Jerry’s journey: Learning to live with autism


“I kind of want to invent a time machine so I can go back in time and stop me from doing the stuff I do. And I would like to see what I become after I invent the time machine. I would want to go forward and backwards in time, but make sure not to mess with time.” — Jerry, 2015

I first met Jerry in 2007, when he was four years old. I had recently started dating his sister, Becky, and she was eager for me to get to know this tiny whirlpool of chaotic energy that had come into her life unexpectedly when she was 16. So on a bright, early spring afternoon I met them at a park near my apartment in Roanoke Rapids and said hello to a chubby, smiling little sprite in red shorts and ankle socks. After a few minutes, Jerry proceeded to leap up onto a picnic table and do an extended Pee Wee Herman dance before sailing off with stuntman abandon and sprinting towards the swingsets.
“Higher, higher!” he laughed crazily, a small bundle of ecstatic life framed against the cloudless sky, sailing farther and farther away from me and then swinging back into my arms. “Higher, higher!”
It was a voice I would come to know as well as my own in the coming years, in all its goofy delight, earnestness and shrill rage, as my relationship with Jerry grew from that of a friend, to a brother-in-law, to something resembling a father.
But on that day at the park, he was simply another part of the warmth and sun and budding life of a new season, and a possible glimpse into my future.

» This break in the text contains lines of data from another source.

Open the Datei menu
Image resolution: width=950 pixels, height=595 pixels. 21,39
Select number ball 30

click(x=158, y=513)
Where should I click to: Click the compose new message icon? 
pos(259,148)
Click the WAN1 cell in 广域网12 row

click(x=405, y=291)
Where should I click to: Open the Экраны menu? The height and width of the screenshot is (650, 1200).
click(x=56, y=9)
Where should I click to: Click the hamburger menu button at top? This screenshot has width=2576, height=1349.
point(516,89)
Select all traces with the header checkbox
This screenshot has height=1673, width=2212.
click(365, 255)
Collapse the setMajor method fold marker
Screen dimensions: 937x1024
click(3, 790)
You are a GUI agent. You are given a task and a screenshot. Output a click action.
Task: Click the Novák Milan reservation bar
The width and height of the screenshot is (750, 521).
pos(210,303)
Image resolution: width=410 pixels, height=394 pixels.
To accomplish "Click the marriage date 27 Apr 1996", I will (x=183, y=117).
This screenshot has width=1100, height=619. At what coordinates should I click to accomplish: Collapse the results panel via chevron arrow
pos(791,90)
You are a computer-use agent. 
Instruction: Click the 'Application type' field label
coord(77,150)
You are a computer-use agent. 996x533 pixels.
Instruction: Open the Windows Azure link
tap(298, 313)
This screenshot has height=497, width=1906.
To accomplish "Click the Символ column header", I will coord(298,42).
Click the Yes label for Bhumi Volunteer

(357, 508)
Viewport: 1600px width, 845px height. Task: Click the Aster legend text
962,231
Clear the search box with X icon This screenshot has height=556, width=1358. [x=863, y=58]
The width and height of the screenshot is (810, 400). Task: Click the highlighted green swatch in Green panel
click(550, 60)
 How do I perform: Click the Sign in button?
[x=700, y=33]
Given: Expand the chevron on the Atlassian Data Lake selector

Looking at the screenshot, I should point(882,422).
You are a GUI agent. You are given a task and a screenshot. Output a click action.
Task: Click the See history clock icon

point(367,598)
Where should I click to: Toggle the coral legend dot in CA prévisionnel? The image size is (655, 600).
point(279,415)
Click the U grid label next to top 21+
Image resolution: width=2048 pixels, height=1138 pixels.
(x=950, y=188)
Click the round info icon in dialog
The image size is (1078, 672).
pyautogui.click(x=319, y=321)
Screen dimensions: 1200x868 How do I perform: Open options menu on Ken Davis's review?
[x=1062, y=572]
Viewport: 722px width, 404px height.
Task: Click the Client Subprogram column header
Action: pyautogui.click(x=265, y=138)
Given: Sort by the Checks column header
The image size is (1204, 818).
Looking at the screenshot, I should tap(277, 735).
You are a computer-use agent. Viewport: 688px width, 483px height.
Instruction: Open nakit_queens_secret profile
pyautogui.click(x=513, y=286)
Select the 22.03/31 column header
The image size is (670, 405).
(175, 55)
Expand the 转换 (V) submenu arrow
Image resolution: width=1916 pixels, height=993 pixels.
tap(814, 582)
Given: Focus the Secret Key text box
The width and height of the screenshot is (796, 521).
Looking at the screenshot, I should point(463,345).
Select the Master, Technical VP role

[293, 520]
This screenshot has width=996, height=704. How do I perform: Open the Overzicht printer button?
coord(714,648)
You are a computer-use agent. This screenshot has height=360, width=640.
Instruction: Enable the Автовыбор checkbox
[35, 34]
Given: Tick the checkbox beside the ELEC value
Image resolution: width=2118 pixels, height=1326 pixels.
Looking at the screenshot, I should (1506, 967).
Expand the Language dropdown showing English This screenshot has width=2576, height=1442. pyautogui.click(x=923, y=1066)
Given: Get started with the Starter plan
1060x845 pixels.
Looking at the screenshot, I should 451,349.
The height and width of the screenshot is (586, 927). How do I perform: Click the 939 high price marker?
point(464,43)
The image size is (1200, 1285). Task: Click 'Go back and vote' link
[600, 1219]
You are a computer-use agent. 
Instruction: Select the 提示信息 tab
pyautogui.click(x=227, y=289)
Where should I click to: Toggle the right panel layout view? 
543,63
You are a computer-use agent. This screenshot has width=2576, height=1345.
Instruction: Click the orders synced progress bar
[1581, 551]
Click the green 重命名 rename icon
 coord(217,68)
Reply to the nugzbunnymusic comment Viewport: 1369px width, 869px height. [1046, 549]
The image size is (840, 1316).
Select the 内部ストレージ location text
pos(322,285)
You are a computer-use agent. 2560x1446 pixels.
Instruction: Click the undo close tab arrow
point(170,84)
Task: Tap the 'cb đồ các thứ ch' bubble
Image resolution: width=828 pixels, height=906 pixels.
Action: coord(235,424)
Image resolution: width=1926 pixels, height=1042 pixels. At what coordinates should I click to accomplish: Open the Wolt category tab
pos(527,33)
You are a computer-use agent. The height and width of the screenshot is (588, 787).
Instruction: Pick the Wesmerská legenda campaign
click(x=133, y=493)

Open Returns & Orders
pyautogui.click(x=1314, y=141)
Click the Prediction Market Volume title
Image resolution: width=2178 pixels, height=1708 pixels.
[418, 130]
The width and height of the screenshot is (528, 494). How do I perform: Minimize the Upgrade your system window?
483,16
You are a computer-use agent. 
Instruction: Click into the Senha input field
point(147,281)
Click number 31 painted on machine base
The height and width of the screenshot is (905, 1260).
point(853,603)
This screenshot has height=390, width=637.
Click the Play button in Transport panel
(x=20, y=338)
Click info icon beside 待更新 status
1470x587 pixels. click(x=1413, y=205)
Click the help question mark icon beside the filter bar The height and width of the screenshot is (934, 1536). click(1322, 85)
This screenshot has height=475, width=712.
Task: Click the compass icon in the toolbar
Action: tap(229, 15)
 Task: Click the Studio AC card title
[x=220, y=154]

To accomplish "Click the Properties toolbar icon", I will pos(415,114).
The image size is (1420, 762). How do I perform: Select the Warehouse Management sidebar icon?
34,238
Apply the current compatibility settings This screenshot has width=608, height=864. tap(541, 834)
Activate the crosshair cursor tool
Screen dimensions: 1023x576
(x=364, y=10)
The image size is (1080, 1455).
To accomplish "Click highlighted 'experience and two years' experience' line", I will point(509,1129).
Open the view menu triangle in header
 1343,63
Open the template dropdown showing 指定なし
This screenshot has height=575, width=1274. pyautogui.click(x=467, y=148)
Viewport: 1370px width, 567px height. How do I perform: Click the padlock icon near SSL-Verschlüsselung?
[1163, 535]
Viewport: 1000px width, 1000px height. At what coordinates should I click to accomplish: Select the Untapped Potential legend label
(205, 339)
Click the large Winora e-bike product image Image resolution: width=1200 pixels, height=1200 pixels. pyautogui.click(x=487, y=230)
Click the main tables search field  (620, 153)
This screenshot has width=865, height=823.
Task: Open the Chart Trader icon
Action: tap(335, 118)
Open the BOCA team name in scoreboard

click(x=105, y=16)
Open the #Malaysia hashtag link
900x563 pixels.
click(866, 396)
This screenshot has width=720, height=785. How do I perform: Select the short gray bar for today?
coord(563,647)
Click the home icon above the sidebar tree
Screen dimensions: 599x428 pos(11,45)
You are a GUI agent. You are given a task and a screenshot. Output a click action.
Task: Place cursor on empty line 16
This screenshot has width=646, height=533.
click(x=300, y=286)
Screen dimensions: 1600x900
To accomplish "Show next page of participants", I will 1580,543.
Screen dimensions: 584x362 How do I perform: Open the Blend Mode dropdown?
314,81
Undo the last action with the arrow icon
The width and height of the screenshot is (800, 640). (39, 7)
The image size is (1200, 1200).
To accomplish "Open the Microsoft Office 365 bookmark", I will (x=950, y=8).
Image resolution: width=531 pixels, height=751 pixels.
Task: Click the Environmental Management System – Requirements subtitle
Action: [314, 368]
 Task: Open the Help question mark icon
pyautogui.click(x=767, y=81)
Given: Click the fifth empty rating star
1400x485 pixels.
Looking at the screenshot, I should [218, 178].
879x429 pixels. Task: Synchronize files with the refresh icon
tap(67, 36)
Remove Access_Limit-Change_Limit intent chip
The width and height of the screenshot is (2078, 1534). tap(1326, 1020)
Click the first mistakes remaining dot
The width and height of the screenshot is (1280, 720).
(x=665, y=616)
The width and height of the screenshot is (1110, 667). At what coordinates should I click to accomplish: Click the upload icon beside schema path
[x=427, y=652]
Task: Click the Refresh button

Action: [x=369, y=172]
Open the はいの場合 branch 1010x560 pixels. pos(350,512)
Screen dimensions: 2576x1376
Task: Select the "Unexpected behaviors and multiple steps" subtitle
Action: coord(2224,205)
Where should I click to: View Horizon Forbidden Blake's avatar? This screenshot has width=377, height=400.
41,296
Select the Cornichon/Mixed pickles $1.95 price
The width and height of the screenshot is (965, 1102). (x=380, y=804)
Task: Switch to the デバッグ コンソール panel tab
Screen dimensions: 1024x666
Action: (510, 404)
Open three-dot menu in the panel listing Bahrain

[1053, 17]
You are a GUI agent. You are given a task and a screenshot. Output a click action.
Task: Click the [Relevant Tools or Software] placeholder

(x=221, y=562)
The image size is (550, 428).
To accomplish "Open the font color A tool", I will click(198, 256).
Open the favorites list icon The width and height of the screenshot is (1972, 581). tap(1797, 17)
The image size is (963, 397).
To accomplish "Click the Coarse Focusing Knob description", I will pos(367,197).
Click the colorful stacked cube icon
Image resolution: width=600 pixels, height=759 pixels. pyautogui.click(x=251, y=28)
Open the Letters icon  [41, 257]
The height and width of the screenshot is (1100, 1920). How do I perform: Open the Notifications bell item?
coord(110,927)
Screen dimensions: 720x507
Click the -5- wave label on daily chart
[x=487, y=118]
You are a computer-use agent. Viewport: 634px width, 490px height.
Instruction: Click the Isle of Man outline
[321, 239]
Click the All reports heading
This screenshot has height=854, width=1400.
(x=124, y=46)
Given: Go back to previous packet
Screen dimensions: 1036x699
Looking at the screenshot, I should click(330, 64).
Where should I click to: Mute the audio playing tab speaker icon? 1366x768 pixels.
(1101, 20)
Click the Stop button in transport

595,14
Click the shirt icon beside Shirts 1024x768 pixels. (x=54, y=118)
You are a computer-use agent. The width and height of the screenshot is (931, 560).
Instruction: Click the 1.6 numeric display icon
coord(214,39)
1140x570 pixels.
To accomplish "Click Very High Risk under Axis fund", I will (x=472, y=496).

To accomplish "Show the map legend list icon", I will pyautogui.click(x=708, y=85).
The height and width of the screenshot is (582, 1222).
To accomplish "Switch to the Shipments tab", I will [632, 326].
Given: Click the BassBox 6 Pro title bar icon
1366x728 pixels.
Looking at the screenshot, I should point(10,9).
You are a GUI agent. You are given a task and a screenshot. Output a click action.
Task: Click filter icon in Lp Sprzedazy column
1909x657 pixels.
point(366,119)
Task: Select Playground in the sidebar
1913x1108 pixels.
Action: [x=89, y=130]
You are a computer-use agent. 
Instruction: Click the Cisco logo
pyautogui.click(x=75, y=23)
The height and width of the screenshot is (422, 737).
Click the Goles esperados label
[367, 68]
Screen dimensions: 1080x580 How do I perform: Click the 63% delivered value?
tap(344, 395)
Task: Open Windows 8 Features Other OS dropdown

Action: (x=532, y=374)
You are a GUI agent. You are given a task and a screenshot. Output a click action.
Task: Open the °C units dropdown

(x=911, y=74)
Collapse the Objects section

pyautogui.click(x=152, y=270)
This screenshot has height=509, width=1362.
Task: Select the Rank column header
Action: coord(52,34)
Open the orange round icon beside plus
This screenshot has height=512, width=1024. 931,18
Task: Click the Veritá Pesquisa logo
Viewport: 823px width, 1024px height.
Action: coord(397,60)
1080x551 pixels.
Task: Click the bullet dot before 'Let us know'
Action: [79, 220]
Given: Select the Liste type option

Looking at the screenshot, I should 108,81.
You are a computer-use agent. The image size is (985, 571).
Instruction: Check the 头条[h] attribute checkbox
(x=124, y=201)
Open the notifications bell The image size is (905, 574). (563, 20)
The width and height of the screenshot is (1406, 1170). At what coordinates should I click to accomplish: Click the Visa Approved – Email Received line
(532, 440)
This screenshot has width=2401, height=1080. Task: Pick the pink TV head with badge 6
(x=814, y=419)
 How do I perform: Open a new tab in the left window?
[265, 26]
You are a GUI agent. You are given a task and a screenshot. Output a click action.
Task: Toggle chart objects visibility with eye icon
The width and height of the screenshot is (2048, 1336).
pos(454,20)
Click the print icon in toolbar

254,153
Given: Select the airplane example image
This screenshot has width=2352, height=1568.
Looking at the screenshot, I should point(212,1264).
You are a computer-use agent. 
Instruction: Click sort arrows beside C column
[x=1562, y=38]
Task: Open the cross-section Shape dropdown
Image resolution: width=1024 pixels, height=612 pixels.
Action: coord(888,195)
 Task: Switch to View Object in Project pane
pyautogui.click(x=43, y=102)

How would you describe yourself?
“I’m Jerry and I like playing video games and I like watching TV and I like playing games on my phone like Minecraft and all sorts of stuff. And I like to learn stuff and play some basketball…” — Jerry, 2015

Jerry was diagnosed with ADHD (Attention Deficit Hyperactivity Disorder) when he was two years old, an extremely young age. When he was 10, he was diagnosed with autism, a neurodevelopmental disorder characterized by impaired social interaction and verbal and nonverbal communication, as well as restricted and repetitive behavior. Though its causes are not well understood, autism affects information processing in the brain by altering how nerve cells and their synapses connect and organize.
From our initial meeting, it was obvious that Jerry was different than other children his age: louder, less verbally advanced and given to outbursts of sudden, nearly uncontrollable anger. He was also adverse, in the extreme, to changes in his routine, especially in regards to his diet. It was pizza, macaroni and cheese, and McDonald’s chicken nuggets (never Burger King or Wendy’s!! And never, ever chicken FINGERS!! ) or it was nothing. No discussions allowed.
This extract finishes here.